The second one is Rahab, the harlot from Jericho. In Hebrews 11, the hall of faith, she has a position that not even Joshua, one of her contemporaries, has. She received the Hebrew spies and hid them. It was by her faith that she and her family were spared from the destruction of the city.
The third one is Ruth, the Moabitess. She was an exemplary woman, for she left her homeland and her kin to become a member of God’s people. She was faithful to Naomi, her mother-in-law, and she was united to Boaz in an honorable and happy marriage. He also was an exemplary biblical character.
The fourth one is Bathsheba, Uriah's wife and mother of Solomon. She was a beautiful woman, but she was not so discreet. While she was taking a bath in her flat roof, she provoked King David. He tried to have her for his own so badly that he gave orders to kill Uriah, one of his mighty men.
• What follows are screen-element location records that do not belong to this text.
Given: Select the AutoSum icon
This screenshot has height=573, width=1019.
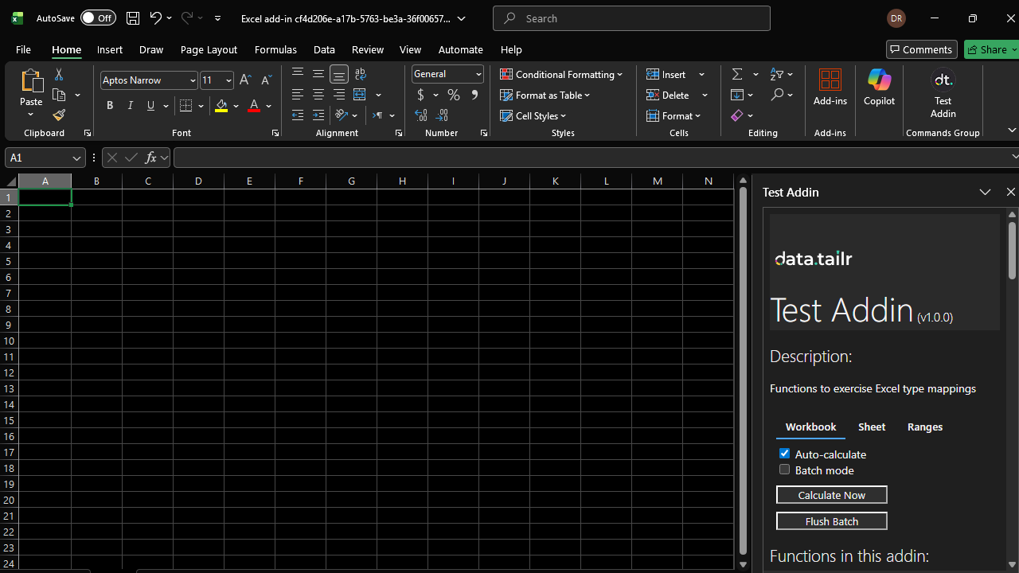Looking at the screenshot, I should coord(737,73).
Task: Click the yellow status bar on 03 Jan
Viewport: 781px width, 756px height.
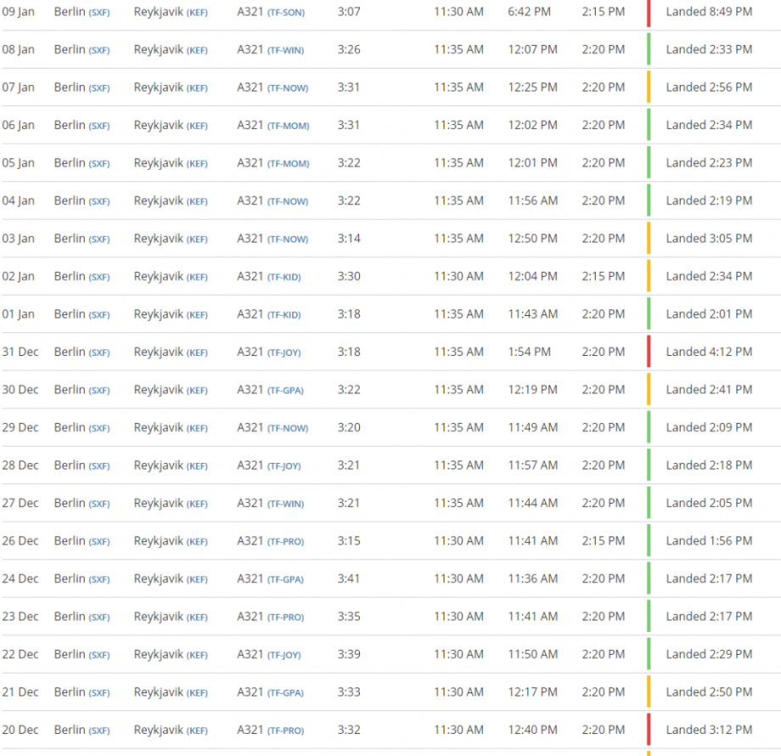Action: tap(649, 239)
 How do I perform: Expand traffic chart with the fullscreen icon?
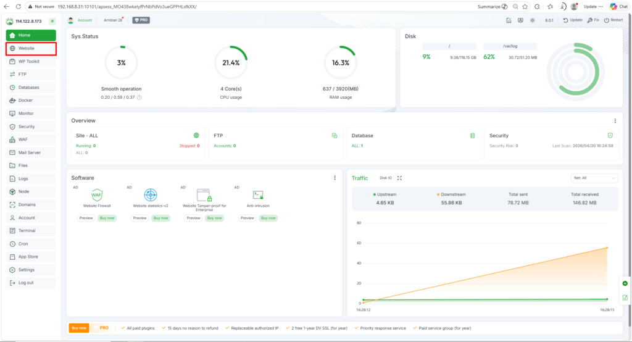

The fifth one is Mary, the Nazarene. She is the most blessed woman on earth. She was more blessed than Hannah, Samuel's mother; more than Jochebed, Moses' mother; more than Elisabeth, mother of John the Baptist, who was the greatest prophet. However, she was a modest woman from a small town of Galilee. She embraced the Blessed One, and her breast fed the One who came to save the world.
In that genealogy, 42 women are involved, but only five are mentioned. Among them there are three long-suffering Gentiles. One of them was an occupational prostitute; another one was an occasional prostitute. In short, all of them were women that a king would never have neither chosen nor mentioned in his genealogy.
But the Lord had mercy on such type of people. He, who is not ashamed of calling us brethren, or of having been born as a proscribed one, chose these five women so that they were part of His special family.